### Work to do
Find every line below that contains the string "taskbar", and copy each of those lines in full.

### Material to process

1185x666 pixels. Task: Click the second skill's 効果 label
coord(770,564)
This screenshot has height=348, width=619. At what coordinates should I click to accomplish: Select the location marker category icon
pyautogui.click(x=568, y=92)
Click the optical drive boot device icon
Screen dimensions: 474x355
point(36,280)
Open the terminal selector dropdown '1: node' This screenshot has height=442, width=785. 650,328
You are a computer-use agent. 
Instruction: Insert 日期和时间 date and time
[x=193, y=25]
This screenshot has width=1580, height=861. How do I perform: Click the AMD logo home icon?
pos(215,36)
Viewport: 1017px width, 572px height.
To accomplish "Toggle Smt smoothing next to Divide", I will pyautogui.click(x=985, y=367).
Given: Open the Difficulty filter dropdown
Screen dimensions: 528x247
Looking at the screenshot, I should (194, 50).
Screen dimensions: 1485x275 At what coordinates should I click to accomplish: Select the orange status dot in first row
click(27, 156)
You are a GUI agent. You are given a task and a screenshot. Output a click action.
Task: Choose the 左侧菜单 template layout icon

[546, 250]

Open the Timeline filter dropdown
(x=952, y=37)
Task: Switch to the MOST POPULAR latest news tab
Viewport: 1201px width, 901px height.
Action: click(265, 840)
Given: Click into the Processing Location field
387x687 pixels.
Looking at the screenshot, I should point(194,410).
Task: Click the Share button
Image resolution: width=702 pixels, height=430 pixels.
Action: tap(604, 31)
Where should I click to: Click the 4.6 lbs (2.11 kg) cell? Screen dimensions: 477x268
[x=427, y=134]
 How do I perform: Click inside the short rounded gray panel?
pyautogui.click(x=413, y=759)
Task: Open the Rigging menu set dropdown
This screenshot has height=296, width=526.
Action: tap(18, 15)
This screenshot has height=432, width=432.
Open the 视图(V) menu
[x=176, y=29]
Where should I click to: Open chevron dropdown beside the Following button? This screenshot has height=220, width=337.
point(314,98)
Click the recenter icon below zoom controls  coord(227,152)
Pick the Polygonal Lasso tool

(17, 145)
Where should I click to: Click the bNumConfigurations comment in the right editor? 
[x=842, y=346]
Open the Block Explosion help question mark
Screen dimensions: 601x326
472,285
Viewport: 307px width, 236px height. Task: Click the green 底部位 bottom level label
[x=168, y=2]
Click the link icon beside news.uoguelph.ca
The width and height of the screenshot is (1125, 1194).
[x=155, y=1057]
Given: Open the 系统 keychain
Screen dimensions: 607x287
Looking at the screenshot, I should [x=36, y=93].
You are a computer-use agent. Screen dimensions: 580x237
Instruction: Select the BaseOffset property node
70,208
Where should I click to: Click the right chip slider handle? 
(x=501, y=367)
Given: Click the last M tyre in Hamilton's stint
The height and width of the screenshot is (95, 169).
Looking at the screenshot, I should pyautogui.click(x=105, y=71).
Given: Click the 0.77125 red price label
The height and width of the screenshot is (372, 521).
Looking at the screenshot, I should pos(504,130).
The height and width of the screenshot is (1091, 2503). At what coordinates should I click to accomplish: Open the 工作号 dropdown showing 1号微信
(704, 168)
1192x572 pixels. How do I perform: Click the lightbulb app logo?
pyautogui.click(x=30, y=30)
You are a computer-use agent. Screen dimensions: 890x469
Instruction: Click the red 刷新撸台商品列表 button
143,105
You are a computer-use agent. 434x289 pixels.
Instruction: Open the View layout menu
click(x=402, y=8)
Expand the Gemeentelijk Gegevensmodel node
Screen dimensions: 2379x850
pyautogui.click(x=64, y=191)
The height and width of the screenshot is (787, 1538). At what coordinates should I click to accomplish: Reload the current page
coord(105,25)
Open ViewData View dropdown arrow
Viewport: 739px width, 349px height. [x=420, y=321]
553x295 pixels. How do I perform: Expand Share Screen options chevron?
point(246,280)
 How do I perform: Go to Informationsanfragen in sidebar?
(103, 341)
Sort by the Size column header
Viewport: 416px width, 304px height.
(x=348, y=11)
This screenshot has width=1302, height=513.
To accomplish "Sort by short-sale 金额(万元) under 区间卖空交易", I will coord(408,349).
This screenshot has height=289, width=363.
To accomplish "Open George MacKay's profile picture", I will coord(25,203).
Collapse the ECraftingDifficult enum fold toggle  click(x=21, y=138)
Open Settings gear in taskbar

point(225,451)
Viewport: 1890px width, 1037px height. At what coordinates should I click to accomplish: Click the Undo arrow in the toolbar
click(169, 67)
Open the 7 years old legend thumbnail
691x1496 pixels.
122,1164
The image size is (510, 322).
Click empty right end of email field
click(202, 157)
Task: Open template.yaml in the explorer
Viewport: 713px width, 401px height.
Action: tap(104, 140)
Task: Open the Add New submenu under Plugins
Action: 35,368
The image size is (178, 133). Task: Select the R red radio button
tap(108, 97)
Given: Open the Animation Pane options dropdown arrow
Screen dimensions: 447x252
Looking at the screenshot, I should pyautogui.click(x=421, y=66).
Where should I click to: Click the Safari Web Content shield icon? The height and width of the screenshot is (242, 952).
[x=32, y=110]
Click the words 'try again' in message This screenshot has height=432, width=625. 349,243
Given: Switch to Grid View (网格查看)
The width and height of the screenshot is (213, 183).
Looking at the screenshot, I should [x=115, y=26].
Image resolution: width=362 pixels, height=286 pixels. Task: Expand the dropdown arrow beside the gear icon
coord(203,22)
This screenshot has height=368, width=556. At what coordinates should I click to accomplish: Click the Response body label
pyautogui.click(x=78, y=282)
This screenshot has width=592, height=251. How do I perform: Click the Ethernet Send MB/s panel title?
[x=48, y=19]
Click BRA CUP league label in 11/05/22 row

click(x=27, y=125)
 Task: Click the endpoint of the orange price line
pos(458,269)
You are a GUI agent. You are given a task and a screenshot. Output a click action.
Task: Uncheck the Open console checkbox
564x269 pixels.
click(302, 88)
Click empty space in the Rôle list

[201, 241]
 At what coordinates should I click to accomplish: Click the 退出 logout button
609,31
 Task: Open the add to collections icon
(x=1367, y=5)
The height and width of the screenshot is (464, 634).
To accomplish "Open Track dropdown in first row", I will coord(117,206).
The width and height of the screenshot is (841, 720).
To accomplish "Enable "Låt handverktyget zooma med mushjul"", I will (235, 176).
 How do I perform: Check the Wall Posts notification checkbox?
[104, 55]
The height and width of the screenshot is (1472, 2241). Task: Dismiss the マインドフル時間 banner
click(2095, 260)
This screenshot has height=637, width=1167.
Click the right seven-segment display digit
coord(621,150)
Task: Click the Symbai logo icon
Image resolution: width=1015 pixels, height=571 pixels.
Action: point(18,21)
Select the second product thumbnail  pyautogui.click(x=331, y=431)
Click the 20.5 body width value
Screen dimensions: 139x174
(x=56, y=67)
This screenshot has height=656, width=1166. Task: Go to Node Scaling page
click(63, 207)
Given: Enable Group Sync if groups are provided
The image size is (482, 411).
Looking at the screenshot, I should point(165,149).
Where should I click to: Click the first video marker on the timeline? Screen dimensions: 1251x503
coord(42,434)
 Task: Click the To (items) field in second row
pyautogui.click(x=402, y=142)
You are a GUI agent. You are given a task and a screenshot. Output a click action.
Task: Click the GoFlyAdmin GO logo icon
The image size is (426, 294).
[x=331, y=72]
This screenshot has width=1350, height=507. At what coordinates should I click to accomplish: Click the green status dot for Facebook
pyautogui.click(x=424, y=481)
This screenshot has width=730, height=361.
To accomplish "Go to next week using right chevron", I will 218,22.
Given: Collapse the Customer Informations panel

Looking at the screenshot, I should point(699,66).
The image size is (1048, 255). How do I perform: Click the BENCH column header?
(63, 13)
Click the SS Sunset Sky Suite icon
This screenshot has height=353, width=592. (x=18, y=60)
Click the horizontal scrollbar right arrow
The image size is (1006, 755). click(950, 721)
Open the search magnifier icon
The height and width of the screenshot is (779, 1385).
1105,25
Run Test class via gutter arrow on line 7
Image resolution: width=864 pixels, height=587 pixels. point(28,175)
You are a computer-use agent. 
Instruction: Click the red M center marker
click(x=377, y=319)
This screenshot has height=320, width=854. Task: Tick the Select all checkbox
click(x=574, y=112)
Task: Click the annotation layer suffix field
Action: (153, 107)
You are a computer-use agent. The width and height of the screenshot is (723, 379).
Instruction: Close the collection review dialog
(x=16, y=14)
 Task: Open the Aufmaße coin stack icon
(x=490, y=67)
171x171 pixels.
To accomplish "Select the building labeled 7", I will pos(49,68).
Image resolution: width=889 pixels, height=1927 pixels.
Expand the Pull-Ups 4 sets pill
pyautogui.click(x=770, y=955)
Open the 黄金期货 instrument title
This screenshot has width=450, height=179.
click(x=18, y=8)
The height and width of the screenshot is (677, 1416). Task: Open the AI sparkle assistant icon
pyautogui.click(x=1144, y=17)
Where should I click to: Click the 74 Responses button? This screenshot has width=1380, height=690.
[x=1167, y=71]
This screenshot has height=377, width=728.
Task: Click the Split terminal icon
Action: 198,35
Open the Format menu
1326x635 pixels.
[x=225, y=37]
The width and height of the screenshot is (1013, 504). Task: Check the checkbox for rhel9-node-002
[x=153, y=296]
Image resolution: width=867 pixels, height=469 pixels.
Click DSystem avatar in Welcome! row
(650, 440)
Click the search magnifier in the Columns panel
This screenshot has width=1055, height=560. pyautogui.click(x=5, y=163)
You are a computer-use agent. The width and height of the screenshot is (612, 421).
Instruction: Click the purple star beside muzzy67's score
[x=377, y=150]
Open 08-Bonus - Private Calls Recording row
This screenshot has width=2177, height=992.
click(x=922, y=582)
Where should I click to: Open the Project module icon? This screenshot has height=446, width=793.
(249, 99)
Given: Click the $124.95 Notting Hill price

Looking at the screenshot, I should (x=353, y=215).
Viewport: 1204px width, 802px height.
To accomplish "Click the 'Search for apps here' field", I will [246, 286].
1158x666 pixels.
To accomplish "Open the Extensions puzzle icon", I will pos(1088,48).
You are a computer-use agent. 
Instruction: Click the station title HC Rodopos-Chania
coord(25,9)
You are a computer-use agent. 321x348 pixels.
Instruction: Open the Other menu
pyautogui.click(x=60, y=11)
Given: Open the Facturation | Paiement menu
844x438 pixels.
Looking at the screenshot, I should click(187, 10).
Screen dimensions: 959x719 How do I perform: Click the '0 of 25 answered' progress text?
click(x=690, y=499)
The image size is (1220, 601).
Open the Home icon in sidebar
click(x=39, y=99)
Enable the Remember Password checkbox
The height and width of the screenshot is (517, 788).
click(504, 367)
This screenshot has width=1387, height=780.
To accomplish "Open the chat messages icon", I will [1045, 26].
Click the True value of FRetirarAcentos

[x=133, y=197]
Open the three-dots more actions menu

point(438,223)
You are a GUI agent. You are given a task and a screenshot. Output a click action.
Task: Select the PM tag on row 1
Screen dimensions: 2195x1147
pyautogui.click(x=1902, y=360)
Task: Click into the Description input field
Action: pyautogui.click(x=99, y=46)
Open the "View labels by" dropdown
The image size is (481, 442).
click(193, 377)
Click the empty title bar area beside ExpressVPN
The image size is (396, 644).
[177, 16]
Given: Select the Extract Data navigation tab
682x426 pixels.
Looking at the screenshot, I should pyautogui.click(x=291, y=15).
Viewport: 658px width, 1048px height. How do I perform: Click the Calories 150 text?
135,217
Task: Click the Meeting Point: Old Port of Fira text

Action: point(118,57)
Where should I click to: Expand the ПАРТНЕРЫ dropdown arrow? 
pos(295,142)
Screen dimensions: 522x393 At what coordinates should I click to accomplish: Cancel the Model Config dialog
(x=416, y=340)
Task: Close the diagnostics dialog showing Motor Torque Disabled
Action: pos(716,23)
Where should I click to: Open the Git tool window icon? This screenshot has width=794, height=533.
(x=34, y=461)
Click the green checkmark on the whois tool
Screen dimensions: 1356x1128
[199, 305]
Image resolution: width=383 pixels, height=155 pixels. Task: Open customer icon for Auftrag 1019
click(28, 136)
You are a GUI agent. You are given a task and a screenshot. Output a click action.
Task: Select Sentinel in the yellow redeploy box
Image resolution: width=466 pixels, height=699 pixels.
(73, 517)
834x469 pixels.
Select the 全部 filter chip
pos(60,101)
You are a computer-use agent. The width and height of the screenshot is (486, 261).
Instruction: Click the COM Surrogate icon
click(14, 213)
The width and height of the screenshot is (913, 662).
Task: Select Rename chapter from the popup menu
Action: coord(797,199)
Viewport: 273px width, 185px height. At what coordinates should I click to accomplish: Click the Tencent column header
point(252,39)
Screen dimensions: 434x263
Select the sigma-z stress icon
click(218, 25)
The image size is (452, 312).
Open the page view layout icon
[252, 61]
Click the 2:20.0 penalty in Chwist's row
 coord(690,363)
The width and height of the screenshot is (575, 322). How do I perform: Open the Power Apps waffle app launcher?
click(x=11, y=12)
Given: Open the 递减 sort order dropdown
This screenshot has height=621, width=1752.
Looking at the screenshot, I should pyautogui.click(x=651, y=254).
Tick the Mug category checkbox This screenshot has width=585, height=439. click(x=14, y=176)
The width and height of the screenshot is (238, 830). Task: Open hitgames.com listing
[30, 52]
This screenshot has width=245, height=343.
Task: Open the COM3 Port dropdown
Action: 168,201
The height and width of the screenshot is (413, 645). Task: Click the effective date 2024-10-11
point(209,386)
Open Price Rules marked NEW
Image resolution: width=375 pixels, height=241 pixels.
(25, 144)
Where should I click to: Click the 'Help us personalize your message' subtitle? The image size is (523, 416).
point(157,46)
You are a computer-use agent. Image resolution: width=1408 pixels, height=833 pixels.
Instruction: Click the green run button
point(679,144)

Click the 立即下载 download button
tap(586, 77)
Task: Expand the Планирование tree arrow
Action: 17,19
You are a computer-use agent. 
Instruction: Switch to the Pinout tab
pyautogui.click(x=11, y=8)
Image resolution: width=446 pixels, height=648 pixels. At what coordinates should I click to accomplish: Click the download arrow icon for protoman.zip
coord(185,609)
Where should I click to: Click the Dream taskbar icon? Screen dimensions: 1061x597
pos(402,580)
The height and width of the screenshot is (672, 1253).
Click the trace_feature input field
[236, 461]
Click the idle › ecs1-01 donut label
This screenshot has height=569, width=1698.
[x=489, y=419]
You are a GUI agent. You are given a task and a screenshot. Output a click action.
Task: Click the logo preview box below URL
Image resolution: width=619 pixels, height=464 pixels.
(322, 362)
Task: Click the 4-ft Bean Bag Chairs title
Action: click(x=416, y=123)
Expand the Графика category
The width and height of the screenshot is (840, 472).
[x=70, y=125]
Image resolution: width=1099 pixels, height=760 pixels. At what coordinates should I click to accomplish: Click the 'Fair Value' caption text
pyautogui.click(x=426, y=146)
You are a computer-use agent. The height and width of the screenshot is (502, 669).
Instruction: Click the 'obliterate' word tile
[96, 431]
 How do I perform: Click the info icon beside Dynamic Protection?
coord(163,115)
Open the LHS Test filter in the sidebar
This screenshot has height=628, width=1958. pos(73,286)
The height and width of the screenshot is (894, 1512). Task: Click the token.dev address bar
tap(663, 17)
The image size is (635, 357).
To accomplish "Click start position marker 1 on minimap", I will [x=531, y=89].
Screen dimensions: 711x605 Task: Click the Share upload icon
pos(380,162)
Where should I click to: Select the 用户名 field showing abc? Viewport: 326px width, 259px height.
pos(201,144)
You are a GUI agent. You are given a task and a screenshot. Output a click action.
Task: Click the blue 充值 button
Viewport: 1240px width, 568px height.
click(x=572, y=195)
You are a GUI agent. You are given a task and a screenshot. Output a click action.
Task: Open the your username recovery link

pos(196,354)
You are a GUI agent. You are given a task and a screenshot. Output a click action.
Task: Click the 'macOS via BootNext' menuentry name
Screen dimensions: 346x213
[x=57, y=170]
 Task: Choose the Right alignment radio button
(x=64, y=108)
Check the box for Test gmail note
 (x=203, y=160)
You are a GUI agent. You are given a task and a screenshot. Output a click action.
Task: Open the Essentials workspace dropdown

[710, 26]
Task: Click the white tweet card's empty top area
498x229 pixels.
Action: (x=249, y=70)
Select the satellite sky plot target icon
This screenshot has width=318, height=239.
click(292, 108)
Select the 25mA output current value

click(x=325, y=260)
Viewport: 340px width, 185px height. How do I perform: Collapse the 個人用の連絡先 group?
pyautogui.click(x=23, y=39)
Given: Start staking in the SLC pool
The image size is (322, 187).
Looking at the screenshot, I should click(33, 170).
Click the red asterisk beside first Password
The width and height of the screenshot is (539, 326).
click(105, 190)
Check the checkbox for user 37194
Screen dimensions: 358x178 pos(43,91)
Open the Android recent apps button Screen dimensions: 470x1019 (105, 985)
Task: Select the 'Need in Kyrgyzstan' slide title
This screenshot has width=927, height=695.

### Result
Open Settings gear in taskbar
Where should I click to: Click the Dream taskbar icon? Screen dimensions: 1061x597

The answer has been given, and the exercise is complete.